## Task requirements
Retype each line below without a single alteration.

——

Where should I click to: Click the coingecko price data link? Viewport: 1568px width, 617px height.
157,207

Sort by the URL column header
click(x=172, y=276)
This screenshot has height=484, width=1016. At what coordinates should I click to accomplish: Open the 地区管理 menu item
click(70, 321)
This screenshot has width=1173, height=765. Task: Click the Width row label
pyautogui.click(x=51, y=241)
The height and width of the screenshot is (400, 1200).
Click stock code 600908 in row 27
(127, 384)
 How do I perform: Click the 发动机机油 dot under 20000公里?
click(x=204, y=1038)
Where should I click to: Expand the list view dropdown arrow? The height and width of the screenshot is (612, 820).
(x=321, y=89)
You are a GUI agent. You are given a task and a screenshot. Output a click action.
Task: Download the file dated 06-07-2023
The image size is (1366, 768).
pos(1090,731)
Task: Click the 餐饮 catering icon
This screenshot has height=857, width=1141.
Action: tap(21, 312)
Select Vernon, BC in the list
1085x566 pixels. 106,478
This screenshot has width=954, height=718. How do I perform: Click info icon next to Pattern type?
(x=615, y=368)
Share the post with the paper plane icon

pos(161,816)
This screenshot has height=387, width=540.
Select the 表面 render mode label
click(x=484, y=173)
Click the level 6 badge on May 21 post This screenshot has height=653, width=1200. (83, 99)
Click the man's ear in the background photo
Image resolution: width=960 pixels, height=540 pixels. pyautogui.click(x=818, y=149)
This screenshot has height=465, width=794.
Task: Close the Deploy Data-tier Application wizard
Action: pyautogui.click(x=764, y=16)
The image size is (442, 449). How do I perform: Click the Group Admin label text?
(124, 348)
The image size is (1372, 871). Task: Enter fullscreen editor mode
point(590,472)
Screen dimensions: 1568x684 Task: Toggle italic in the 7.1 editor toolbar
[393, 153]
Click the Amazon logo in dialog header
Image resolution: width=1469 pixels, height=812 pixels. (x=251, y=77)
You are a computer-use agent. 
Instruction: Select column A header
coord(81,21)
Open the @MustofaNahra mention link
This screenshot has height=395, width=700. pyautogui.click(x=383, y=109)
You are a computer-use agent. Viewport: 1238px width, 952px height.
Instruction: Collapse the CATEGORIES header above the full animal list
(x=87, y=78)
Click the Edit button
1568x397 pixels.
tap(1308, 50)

——

## Solution to this problem
Where should I click to: Click the coingecko price data link? Viewport: 1568px width, 617px height.
157,207

Sort by the URL column header
click(x=172, y=276)
This screenshot has height=484, width=1016. At what coordinates should I click to accomplish: Open the 地区管理 menu item
click(70, 321)
This screenshot has width=1173, height=765. Task: Click the Width row label
pyautogui.click(x=51, y=241)
The height and width of the screenshot is (400, 1200).
Click stock code 600908 in row 27
(127, 384)
 How do I perform: Click the 发动机机油 dot under 20000公里?
click(x=204, y=1038)
Where should I click to: Expand the list view dropdown arrow? The height and width of the screenshot is (612, 820).
(x=321, y=89)
You are a GUI agent. You are given a task and a screenshot. Output a click action.
Task: Download the file dated 06-07-2023
The image size is (1366, 768).
pos(1090,731)
Task: Click the 餐饮 catering icon
This screenshot has height=857, width=1141.
Action: tap(21, 312)
Select Vernon, BC in the list
1085x566 pixels. 106,478
This screenshot has width=954, height=718. How do I perform: Click info icon next to Pattern type?
(x=615, y=368)
Share the post with the paper plane icon

pos(161,816)
This screenshot has height=387, width=540.
Select the 表面 render mode label
click(x=484, y=173)
Click the level 6 badge on May 21 post This screenshot has height=653, width=1200. (83, 99)
Click the man's ear in the background photo
Image resolution: width=960 pixels, height=540 pixels. pyautogui.click(x=818, y=149)
This screenshot has height=465, width=794.
Task: Close the Deploy Data-tier Application wizard
Action: pyautogui.click(x=764, y=16)
The image size is (442, 449). How do I perform: Click the Group Admin label text?
(124, 348)
The image size is (1372, 871). Task: Enter fullscreen editor mode
point(590,472)
Screen dimensions: 1568x684 Task: Toggle italic in the 7.1 editor toolbar
[393, 153]
Click the Amazon logo in dialog header
Image resolution: width=1469 pixels, height=812 pixels. (x=251, y=77)
You are a computer-use agent. 
Instruction: Select column A header
coord(81,21)
Open the @MustofaNahra mention link
This screenshot has height=395, width=700. pyautogui.click(x=383, y=109)
You are a computer-use agent. Viewport: 1238px width, 952px height.
Instruction: Collapse the CATEGORIES header above the full animal list
(x=87, y=78)
Click the Edit button
1568x397 pixels.
tap(1308, 50)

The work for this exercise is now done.